Source data
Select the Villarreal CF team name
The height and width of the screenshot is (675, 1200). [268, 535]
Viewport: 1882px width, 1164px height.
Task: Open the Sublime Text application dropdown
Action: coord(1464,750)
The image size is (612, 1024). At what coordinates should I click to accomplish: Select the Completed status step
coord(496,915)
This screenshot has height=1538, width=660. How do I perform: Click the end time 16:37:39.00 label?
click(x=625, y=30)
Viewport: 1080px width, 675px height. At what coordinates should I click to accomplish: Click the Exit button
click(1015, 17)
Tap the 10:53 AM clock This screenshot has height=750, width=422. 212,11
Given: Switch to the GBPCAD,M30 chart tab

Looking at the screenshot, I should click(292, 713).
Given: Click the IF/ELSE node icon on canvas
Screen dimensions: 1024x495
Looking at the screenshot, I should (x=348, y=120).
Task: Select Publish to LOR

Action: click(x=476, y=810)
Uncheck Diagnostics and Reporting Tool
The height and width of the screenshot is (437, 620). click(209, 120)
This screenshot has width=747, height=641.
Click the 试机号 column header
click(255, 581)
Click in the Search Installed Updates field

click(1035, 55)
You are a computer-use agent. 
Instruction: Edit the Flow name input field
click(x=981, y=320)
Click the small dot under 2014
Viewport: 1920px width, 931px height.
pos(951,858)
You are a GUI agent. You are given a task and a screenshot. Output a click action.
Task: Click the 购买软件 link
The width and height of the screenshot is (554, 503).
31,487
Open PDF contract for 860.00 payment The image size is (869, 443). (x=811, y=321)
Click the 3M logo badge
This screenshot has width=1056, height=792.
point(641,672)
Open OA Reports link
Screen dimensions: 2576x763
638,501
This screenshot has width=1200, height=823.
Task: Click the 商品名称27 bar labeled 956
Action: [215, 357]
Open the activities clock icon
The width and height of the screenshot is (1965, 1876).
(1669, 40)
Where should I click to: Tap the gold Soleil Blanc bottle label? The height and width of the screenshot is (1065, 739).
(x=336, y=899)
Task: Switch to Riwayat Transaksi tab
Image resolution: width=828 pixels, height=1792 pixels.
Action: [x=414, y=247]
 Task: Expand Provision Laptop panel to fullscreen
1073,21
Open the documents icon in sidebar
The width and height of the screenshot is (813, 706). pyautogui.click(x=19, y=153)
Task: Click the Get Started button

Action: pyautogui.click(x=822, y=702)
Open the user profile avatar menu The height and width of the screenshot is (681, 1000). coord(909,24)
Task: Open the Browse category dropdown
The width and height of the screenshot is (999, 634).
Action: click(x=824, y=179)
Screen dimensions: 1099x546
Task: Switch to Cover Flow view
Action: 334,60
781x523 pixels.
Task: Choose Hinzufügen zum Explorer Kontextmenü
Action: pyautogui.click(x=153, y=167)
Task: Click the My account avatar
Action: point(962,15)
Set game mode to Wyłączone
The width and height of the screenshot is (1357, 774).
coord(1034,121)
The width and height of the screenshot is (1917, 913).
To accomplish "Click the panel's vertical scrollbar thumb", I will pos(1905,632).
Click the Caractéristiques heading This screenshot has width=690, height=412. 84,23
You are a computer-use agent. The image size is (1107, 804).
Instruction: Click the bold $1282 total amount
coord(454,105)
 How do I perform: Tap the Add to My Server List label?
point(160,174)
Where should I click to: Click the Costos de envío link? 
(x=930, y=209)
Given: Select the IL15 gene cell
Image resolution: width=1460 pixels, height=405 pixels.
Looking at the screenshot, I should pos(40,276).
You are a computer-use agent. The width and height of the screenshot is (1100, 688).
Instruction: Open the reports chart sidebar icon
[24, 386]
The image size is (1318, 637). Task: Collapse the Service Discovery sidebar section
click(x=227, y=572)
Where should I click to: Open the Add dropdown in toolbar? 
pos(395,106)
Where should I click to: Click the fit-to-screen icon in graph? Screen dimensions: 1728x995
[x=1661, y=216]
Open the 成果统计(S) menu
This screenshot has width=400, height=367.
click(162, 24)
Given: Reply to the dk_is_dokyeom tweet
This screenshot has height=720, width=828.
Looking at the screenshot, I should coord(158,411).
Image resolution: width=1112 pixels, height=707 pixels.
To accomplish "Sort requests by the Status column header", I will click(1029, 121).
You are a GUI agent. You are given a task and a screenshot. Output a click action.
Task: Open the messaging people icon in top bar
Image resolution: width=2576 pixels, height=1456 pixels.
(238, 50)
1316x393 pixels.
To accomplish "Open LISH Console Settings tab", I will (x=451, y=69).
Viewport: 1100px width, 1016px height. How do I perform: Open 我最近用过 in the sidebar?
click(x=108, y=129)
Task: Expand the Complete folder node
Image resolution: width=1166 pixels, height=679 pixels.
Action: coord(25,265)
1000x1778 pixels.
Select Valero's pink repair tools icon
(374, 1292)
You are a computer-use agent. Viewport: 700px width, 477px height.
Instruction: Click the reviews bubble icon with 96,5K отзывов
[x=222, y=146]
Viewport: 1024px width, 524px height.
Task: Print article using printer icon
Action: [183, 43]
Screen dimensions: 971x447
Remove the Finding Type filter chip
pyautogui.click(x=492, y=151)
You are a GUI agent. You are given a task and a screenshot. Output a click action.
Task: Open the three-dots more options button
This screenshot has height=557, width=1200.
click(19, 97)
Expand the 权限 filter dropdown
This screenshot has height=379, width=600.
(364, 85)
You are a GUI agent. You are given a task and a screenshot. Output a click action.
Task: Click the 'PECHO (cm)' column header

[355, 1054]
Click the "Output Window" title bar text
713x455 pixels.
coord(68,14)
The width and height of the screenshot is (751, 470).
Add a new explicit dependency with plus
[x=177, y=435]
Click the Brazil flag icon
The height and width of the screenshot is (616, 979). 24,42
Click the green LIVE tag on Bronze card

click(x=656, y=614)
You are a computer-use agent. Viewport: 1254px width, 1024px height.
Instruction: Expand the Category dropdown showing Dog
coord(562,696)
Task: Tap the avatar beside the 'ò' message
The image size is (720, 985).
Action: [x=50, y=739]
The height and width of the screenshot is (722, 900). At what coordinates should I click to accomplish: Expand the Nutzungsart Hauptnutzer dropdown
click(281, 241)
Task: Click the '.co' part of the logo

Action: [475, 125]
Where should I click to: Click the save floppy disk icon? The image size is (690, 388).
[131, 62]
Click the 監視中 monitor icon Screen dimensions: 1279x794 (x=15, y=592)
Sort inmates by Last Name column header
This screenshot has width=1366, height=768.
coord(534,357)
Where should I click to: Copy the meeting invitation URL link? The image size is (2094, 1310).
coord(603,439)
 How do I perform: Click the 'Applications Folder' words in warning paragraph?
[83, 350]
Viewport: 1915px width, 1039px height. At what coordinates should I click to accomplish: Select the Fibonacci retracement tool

**Work instructions**
Filter the records above for lines containing the word "computer", and copy those lines.

**Output of the exercise**
You are a computer-use agent. 
You are a computer-use agent. The image size is (1107, 804).
You are a computer-use agent. The width and height of the screenshot is (1100, 688).
You are a computer-use agent. Viewport: 700px width, 477px height.
You are a computer-use agent. Viewport: 1254px width, 1024px height.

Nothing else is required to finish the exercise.